Rom J Morphol Embryol (ROMANIA) Jan-Jun 1996, 42 (1-2) p13- 32
Thirty cases of rheumatoid arthritis were submitted to cytomorphological, histopathological (HE, VG, PAS Alcian, Gomori, Safranine O), histoenzymological (Acid Phosphatase, chondroitin-sulphatase, Peroxidase) and immunological (rheumatoid factor (RF)) studies; circulating immune complexes, anti-collagen antibodies II, Reactive C protein (CRP), Complementary C3 fraction were also assessed. The synoviocytogram of the rheumatoid synovial fluid (SF) indicated a cytosis with polynucleosis and ragocytosis compared to the hydroarthrosic SF defined by lymphocytosis (47.8%). Enzymologically, especially for high titres of rheumatoid factor, a phosphatase and peroxidase activity was observed in polymorphonuclear cells of a ragocytary type and in phagocytic mononuclear cells. The severe forms of rheumatoid arthritis (RA) were correlated histopathologically with chronic villous synovitis associated with some processes of obliterant vascularitis, fibrosis and sclerosis. At the level of synovio-cartilage junction, fissures and a homogenization of the cartilaginous fundamental substance in the vicinity of disintegrated synovial structures were noticed. Histoenzymologically, a lysosomal and oxidative activity was found in chondrocytes and in synovial macrophages. Immunological assessments (73 serum and 60 synovial fluid samples) showed pathological values of circulating immune complexes, anti-collagen antibodies and C reactive protein. The complementary synovial depletion of the C3 fraction underlines the immune character of the rheumatoid synovitis. The immunocytomorphologic data correlation demonstrates the involvement of immunologic and enzymatic factors in the evolution of Rheumatoid Arthritis.

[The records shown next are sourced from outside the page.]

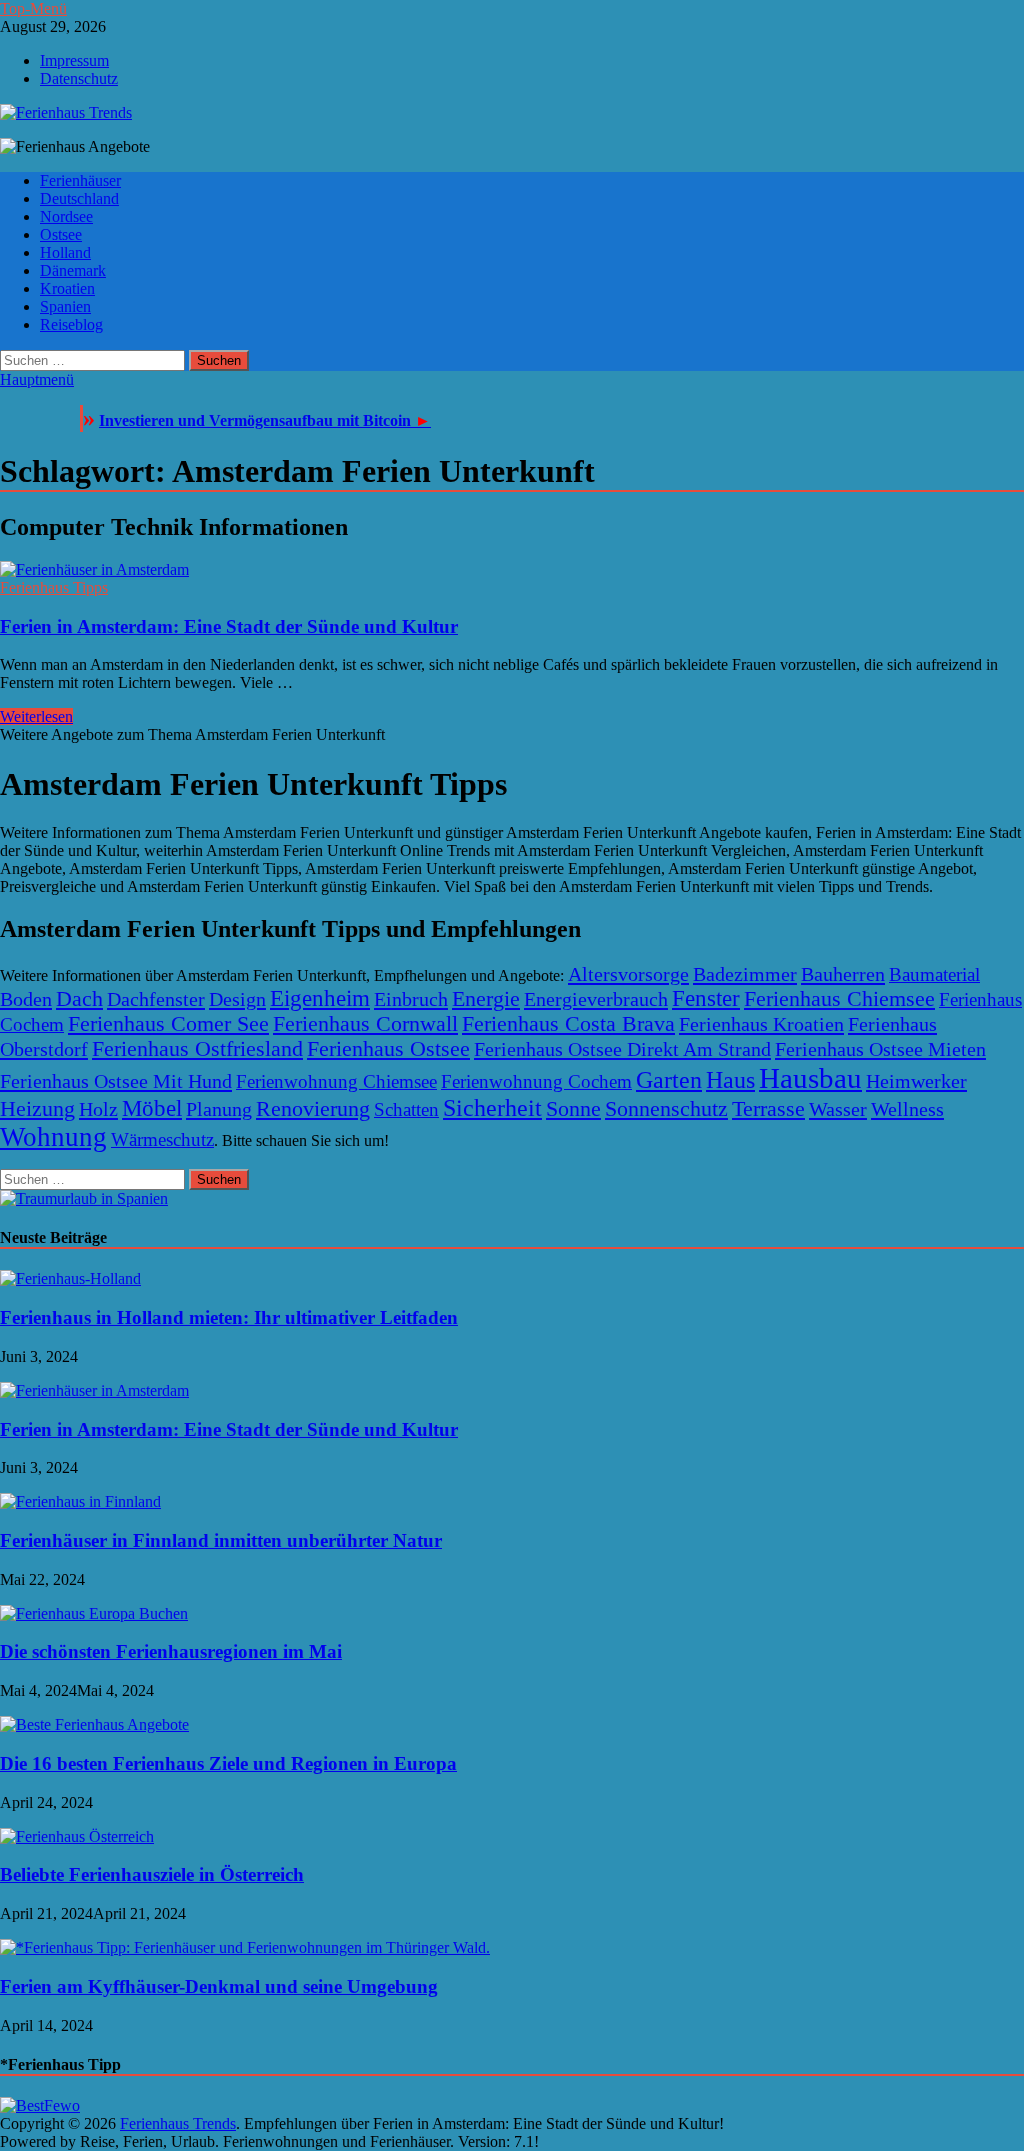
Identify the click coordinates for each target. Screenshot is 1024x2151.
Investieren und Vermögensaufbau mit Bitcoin (265, 420)
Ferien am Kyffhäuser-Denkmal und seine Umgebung (219, 1986)
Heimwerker (916, 1081)
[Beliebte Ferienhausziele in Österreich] (77, 1836)
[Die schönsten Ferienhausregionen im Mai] (94, 1613)
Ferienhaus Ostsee (388, 1049)
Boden (26, 999)
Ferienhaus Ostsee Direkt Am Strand (622, 1049)
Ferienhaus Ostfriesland (197, 1049)
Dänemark (73, 270)
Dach (79, 999)
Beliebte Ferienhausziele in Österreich (152, 1874)
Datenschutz (79, 78)
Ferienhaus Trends (178, 2123)
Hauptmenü (37, 379)
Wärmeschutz (162, 1139)
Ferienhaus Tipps (54, 587)
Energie (486, 999)
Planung (219, 1109)
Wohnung (53, 1137)
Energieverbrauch (596, 999)
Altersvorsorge (628, 974)
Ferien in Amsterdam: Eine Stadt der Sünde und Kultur (229, 626)
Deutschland (79, 198)
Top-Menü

Zonal distribution of chondroitin-4-sulphate/dermatan sulphate and chondroitin-6-sulphate in normal and diseased human synovium.
Ann Rheum Dis (ENGLAND) Jan 1994, 53 (1) p35-8
Chondroitin sulphate is the major sulphated glycosaminoglycan present in the extracellular matrix of soft connective tissues and the aim of this study was to investigate the distribution of chondroitin sulphate species in normal and diseased synovium.
Distribution of chondroitin-4-sulphate/dermatan sulphate (Ch4S/DS) and chondroitin-6-sulphate in normal (n = 6), osteoarthritic (n = 4) and rheumatoid (n = 10) synovium was determined using an immunoperoxidase technique and specific monoclonal antibodies to chondroitinase ABC- digested preparations.
Ch4S/DS was expressed throughout the interstitium of all tissues and was also present on blood vessels in rheumatoid samples only. Ch6S was expressed in the lining layer of normal synovium but was absent from this site in osteoarthritic and rheumatoid tissues. Ch6S was also present on all blood vessels in all tissues.
The distinct zonal distributions of Ch4S/DS and Ch6S and their alteration in disease suggest these molecules have different and specific functions in normal and diseased synovium.